My power wheelchair has broken. Four weeks later the new motors are still awaited, the delay doubtless will be blamed on COVID and Brexit. As it was supplied by the NHS there’s no provision of a replacement; they regard my ‘user operated’ folding wheelchair to be a substitute (except that this user can’t propel a pencil, let alone a wheelchair). We’ve hired a replacement at the cost of £105 per week. Once again, I wonder how those without spare cash could possibly manage with all the unexpected costs that MND brings.
On 10 November, 49 years to the day after passing my driving test, I surrendered my licence to the DVLA. This was one of the hardest days yet on my MND journey but, as I sat in the driving seat for the last time, it became all too obvious that my arms could no reach the steering wheel. My much-loved Skoda Kodiaq will be for sale very soon.
Over the course of the next couple of days the paralysis of my shoulders was just about complete, and my elbows are now getting difficult to use. My wrists get very sore after little use, and there’s a tendency for the fingers on my left hand to curl inwards. These rapid changes are seriously hampering my ability to do hundreds of daily tasks, including typing. At present I have two ways to type; the first is with one finger on my iPhone, which has the benefit of being relatively light and small, the second to use a mouse to click (one letter at a time) on an onscreen virtual keyboard on my MacBook (found in the Accessibility menu in System Preferences in MacOS 11 onwards).
I have to say that this monthly update has taken me three days to write so far (on and off) so I do hope someone reads it! Another big issue is that, because I can’t really type anymore, I can’t use the Predictable app on my iPad to speak for me – at just the time I need it.
Trying to be proactive, we have been looking at pricey eye gaze technology, which has to be the next step. There’s a new device, just the market, called TD Pilot (from Tobii Dynavox), and it was recently demonstrated to us at home. It’s brilliant and provides speech capability and (because it is hosted on an iPad Pro) you can also use eye movements to operate iPad apps via eye movement.
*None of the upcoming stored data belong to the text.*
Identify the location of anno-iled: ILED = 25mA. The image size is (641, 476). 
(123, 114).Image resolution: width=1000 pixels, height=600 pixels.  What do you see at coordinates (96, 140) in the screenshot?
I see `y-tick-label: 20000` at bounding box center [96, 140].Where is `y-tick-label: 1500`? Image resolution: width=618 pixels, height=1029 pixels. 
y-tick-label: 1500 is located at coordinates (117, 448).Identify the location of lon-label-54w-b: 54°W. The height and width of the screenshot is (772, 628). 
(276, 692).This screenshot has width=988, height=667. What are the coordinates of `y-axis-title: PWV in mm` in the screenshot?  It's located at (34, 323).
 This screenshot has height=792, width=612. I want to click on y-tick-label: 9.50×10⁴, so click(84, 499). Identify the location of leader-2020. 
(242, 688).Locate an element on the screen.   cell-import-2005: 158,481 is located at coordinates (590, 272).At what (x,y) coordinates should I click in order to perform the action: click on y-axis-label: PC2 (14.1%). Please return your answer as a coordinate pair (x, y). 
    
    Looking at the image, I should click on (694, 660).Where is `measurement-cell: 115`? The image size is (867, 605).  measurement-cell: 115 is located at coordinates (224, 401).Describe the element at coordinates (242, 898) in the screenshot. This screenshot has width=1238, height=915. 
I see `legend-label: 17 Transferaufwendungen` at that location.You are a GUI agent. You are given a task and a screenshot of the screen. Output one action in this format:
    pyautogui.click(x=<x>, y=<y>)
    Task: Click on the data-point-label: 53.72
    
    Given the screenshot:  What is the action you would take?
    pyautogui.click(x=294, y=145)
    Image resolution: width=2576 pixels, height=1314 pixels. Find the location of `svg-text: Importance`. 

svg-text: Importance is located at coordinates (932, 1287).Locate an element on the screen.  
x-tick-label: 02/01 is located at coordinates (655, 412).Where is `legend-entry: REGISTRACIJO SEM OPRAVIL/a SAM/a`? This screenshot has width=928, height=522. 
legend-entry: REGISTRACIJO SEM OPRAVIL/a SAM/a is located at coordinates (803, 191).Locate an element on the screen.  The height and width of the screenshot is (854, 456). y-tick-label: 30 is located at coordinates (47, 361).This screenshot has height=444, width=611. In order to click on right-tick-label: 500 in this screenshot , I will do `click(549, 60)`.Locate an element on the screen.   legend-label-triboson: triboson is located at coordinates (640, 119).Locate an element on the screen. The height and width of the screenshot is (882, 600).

It costs £7,000.
I was all set to buy this lifesaver however, working through my ever-supportive SALT (speech and language therapist) and the Communication Aid Service East of England (CASEE) I’ve eventually met the criteria for NHS provision which I’m both grateful for and excited about. The eye gaze equipment can’t come a day too soon as my speech is now almost unintelligible to everyone including Sue. We frequently have some funny conversations.
Weight loss is a common symptom of MND. I’m almost ashamed to admit that before pneumonia in Vietnam my weight had crept up to 96 kilos. Two weeks later, arriving home, I was 89 kilos and this was largely the result of not eating. What a great achievement!
Last week my weight was 76 kilos; my shoulders are incredibly bony, my arms resemble thin sticks and my left leg is following suit. I’ve been told that a three stone weight loss is enough, and a delivery of prescribed food supplement is on its way.
The causes of weight loss in MND are numerous and include muscle atrophy due to lack of stimulation, loss of appetite due to a general feeling of being unwell and taking longer to eat food to avoid choking (often leaving food on the plate). For me, weight loss without even trying has been a new experience. It will be interesting to see whether it can now be stemmed.
Towards the end of the month, after a week of self-isolation and PCR COVID tests, Sue and I were both admitted to the NMCCU (Neuro Muscular Complex Care Unit) at Queen Square – me as the patient and Sue as my carer. This arrangement saves the nursing team many hours of care, but it did remind us of being together in the COVID quarantine hospital in Ho Chi Minh City eighteen months ago (but it was considerably cleaner, cooler and more comfortable). During the two-night stay the pressure and the breathing rate on my BiPap ventilator were adjusted several times and it’s now working well. In fact, I’d go as far as to say it’s quite a comforting overnight experience, I’m sleeping well and feeling much brighter and refreshed now my blood bicarbonate level (HCO3-) is declining as I’m exhaling carbon dioxide (CO2) more effectively.
All in all, November has been a month of great change. I rather hope I’m on more of a plateau in December.
Thanks for reading and Merry Christmas!